What is required:
Leave out the pictures and repeat exactly the lines from the one containing "The image size is (908, 1126)." through the end of the records.

#####

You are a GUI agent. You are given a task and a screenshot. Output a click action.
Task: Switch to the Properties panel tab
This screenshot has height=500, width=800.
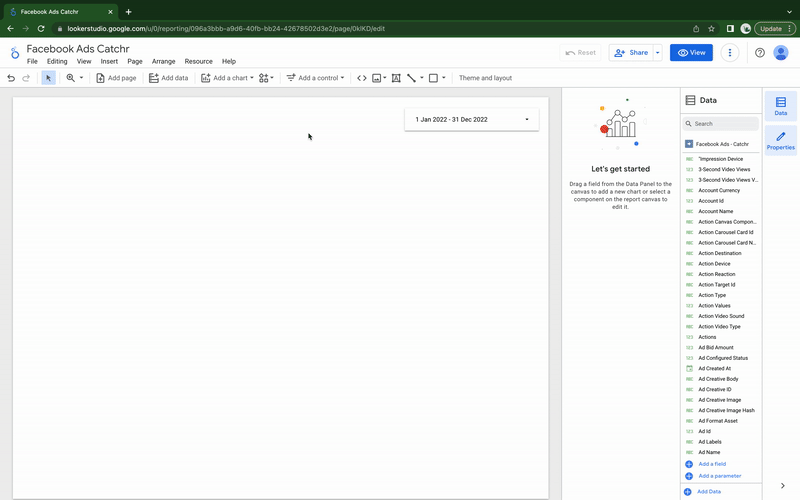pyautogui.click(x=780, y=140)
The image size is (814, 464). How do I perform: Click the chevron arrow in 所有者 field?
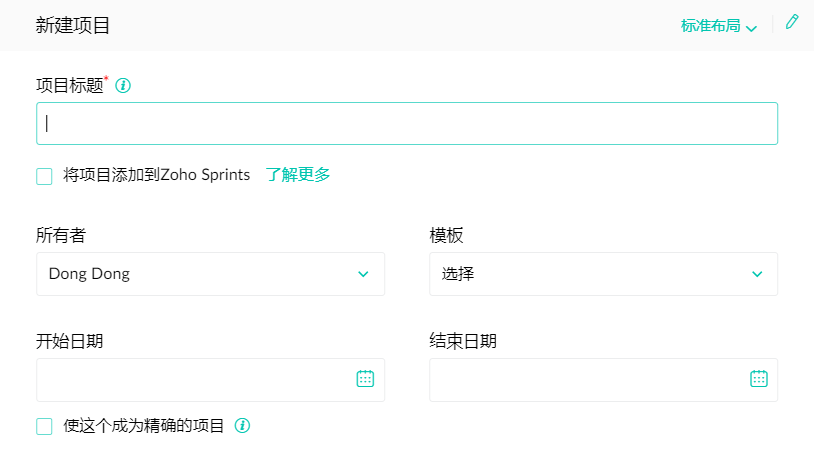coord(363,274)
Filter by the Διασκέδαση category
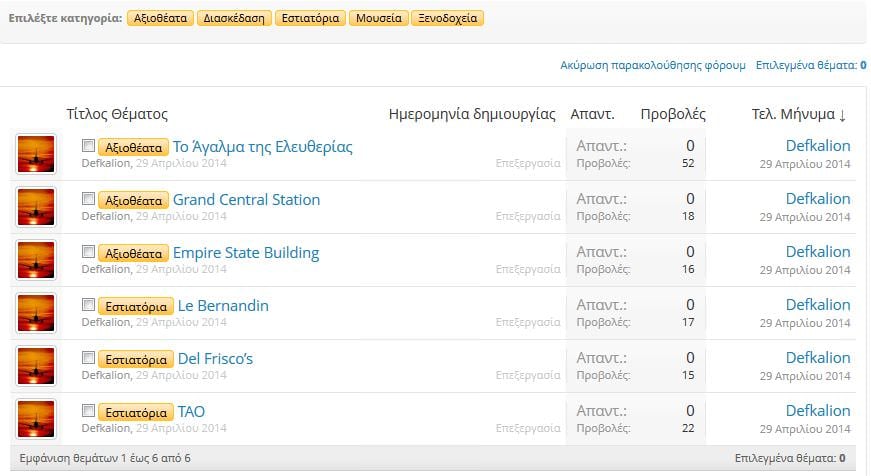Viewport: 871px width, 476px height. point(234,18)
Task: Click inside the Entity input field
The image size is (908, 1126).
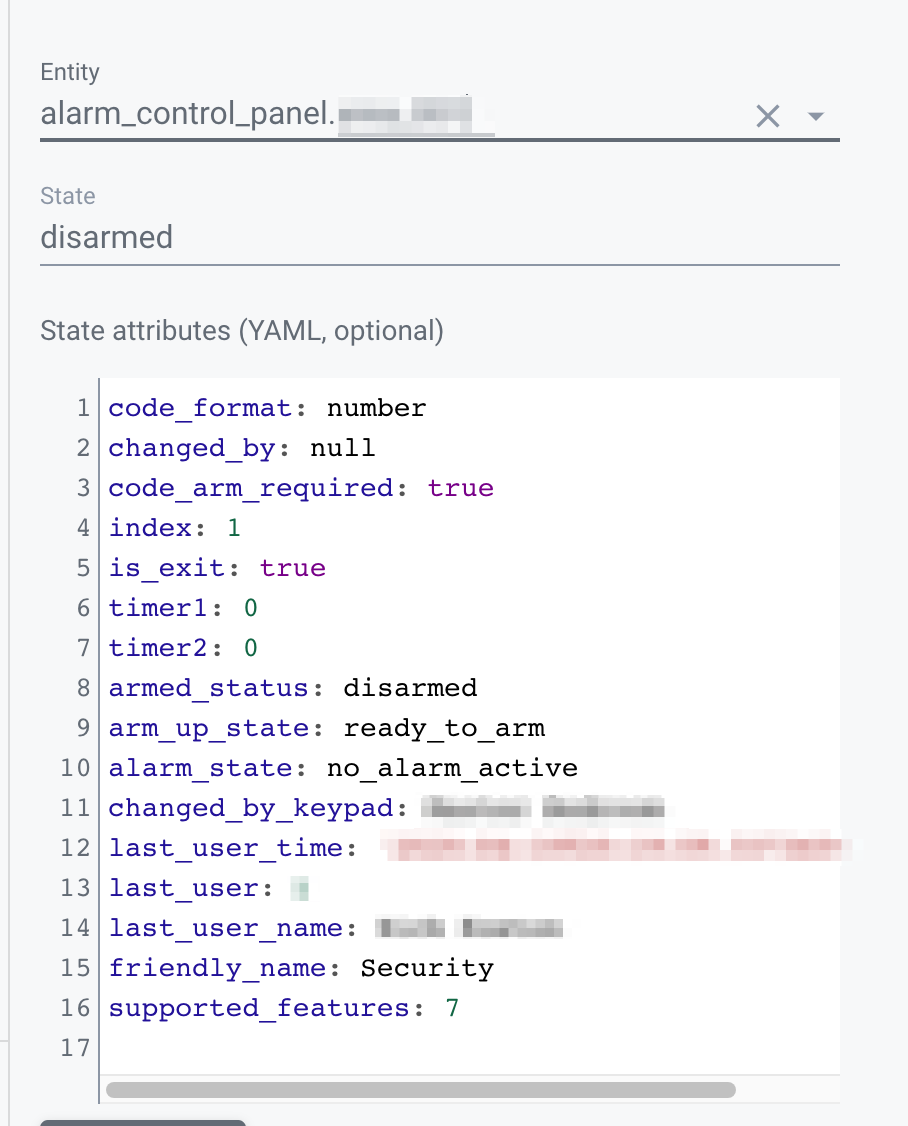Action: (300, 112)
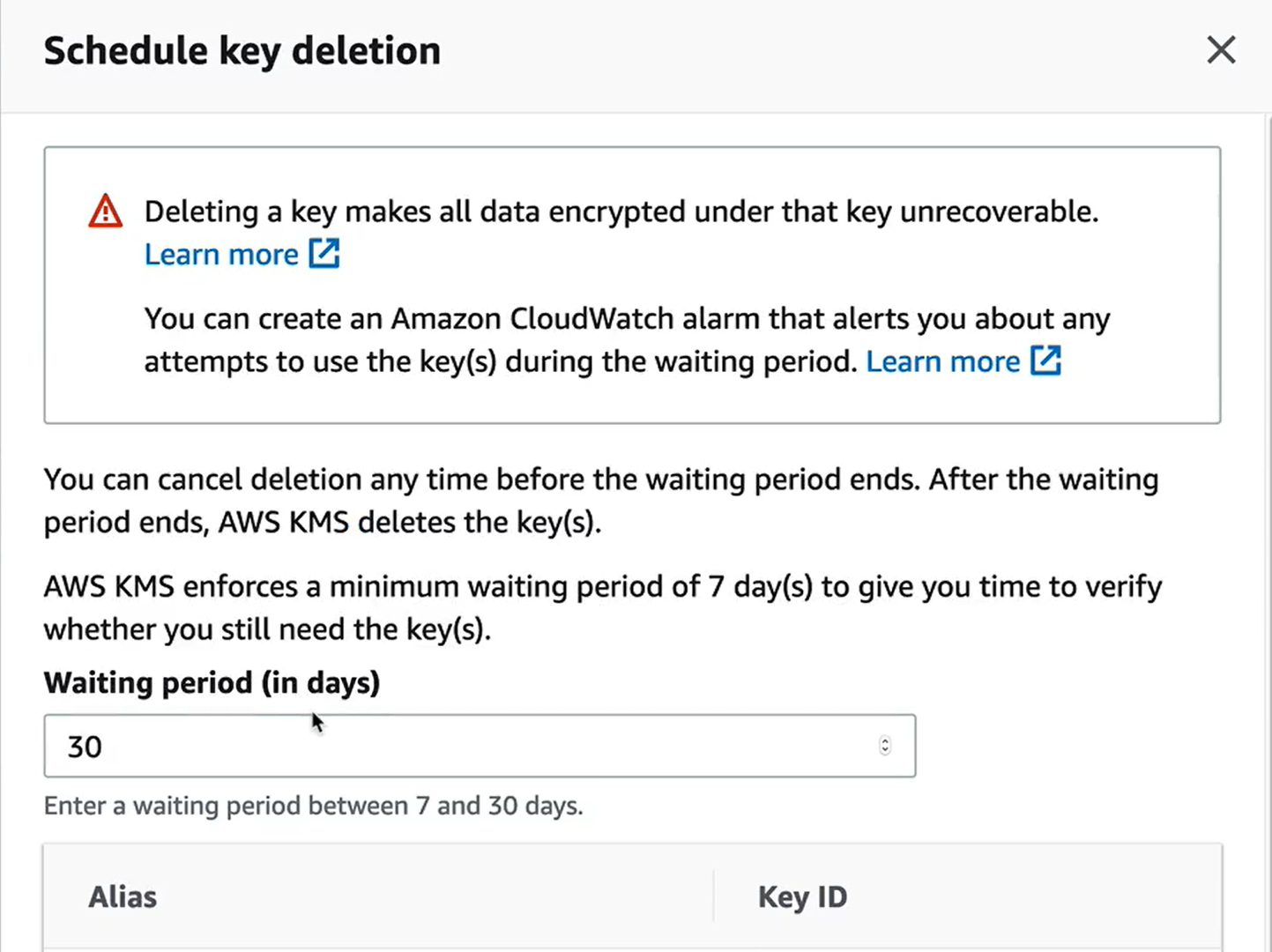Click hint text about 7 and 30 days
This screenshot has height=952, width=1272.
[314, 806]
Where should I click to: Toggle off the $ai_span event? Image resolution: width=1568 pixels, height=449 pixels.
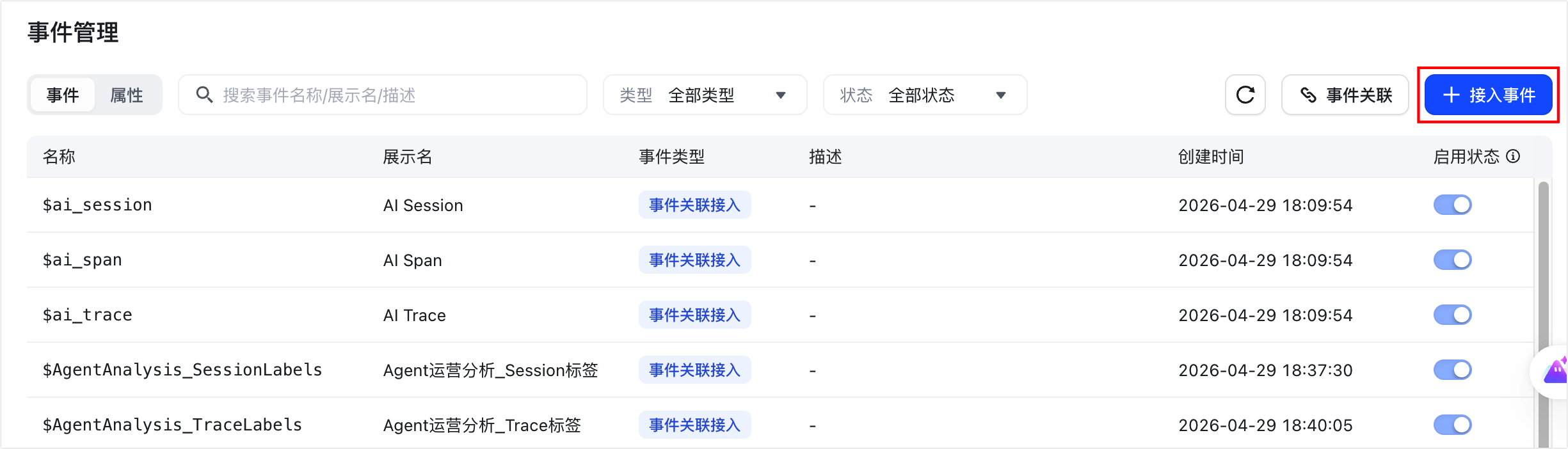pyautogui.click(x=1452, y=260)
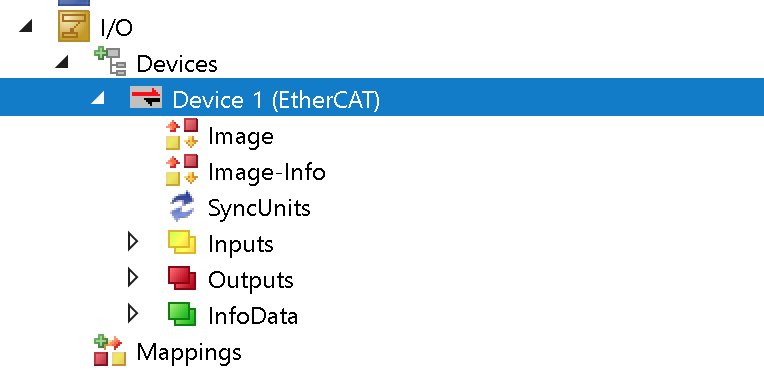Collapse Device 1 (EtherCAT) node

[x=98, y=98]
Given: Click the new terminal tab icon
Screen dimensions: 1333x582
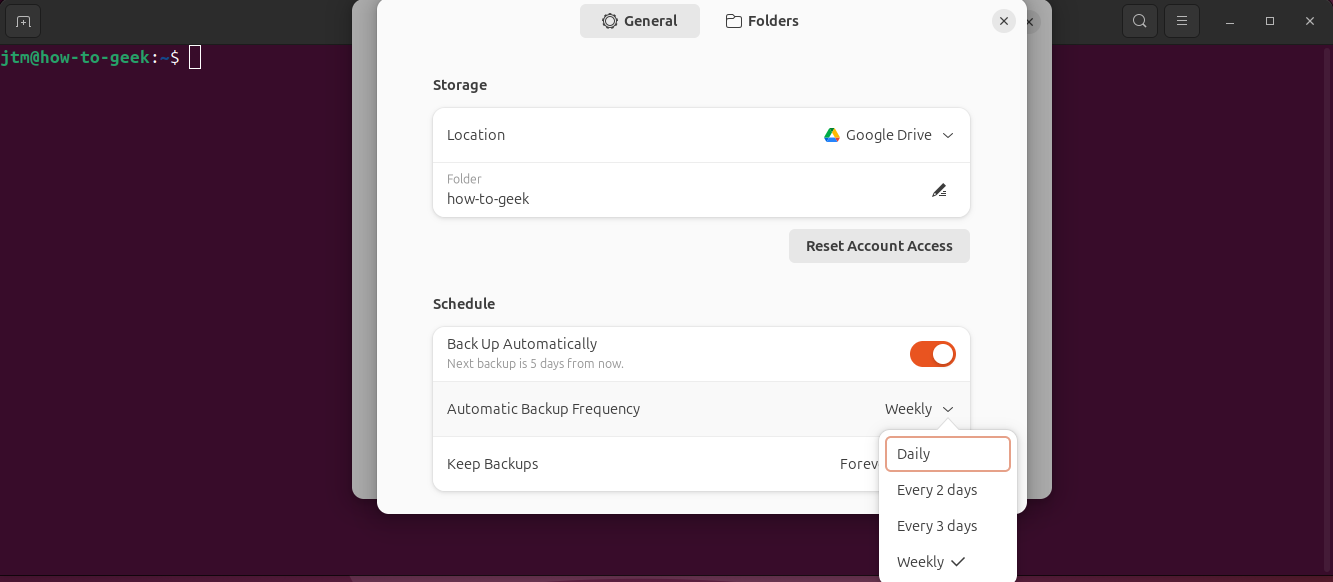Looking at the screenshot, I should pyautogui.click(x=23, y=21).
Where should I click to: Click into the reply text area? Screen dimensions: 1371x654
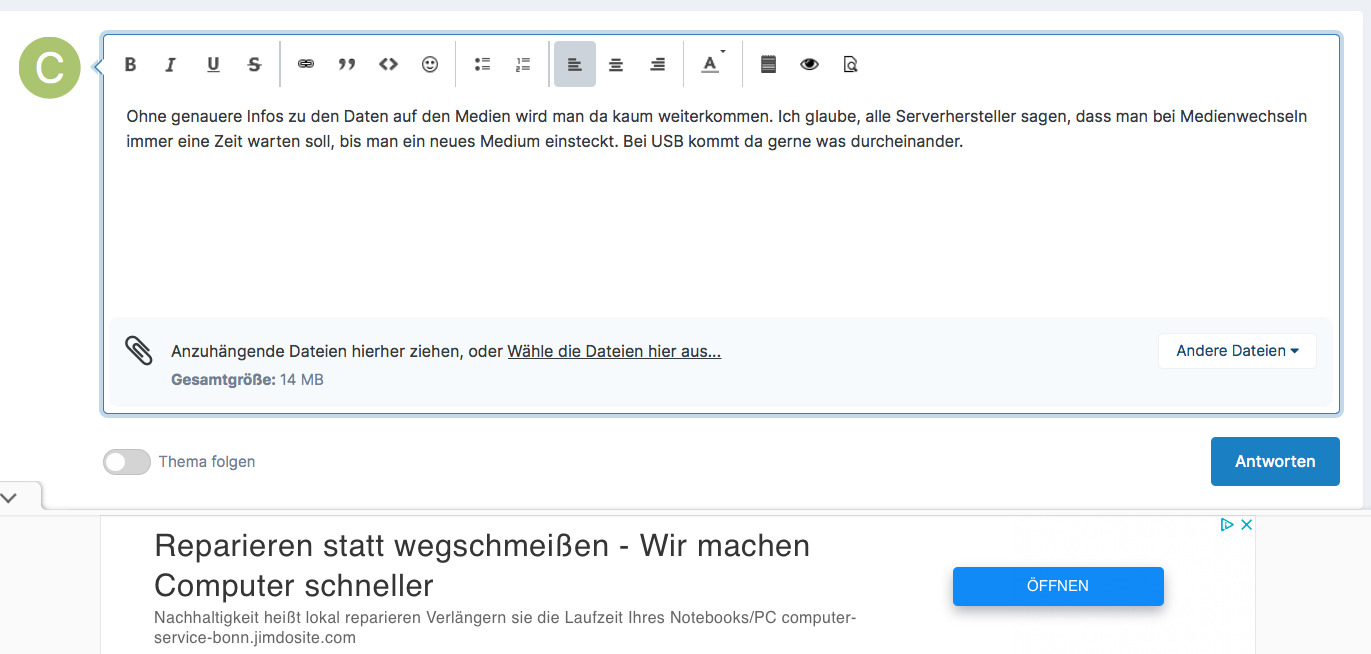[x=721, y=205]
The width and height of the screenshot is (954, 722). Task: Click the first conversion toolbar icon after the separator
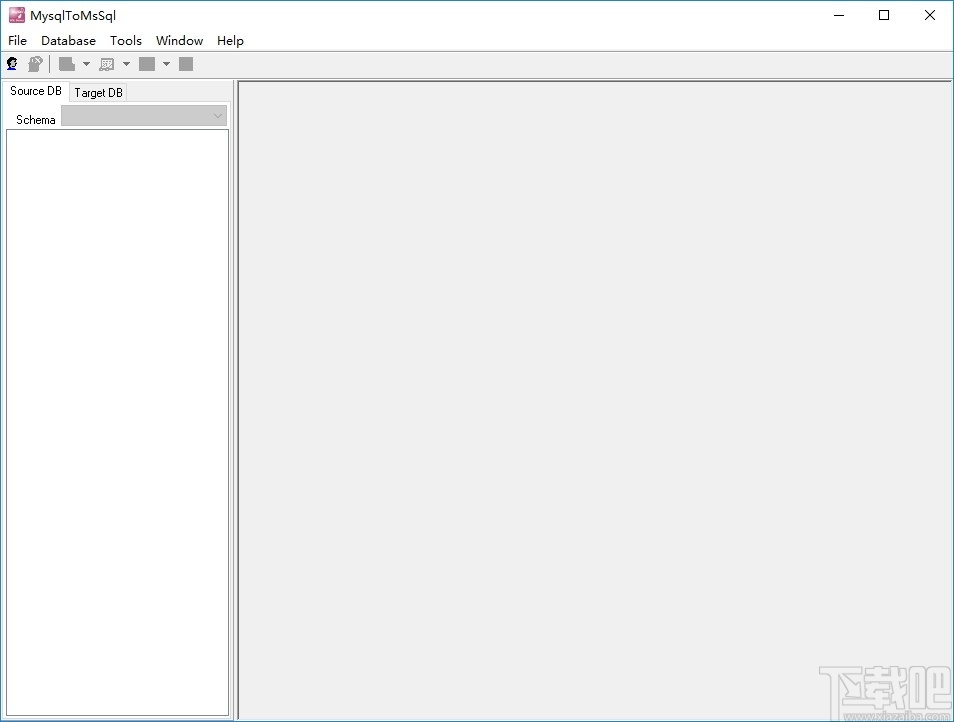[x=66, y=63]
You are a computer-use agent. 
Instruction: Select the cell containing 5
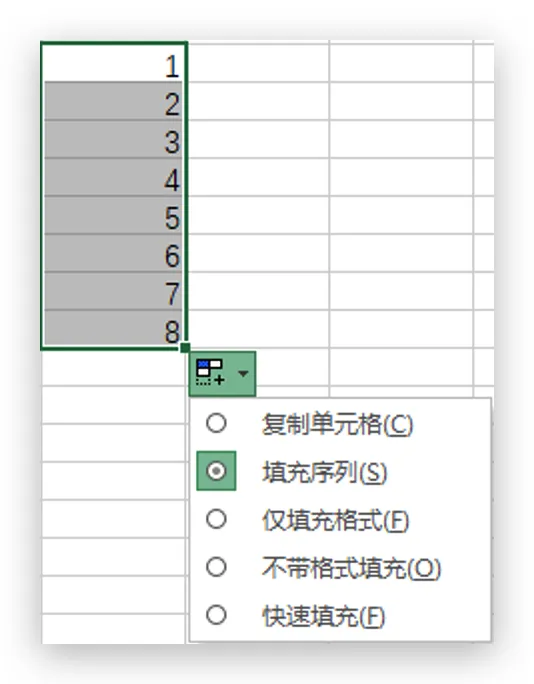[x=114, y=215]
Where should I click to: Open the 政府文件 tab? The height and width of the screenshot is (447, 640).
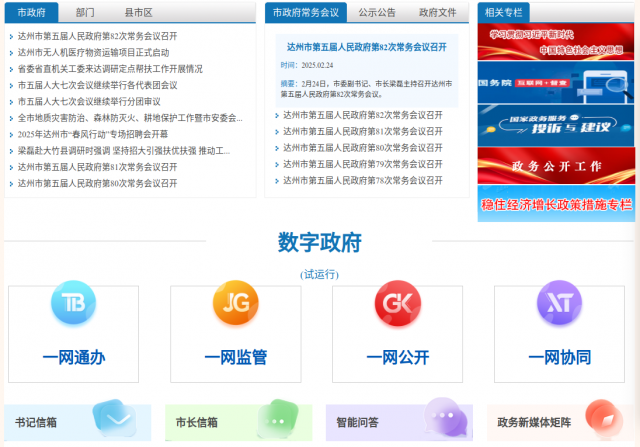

#####

Written response:
The image size is (908, 1126).
Action: (300, 112)
Click hint text about 7 and 30 days
This screenshot has height=952, width=1272.
[314, 806]
Where should I click to: Toggle off the $ai_span event? Image resolution: width=1568 pixels, height=449 pixels.
pyautogui.click(x=1452, y=260)
Collapse Device 1 (EtherCAT) node

[x=98, y=98]
Given: Click the new terminal tab icon
Screen dimensions: 1333x582
Looking at the screenshot, I should pyautogui.click(x=23, y=21).
Where should I click to: Click into the reply text area? Screen dimensions: 1371x654
[x=721, y=205]
The width and height of the screenshot is (954, 722). Task: Click the first conversion toolbar icon after the separator
[x=66, y=63]
You are a computer-use agent. 
Instruction: Select the cell containing 5
[x=114, y=215]
Where should I click to: Open the 政府文件 tab? The height and width of the screenshot is (447, 640).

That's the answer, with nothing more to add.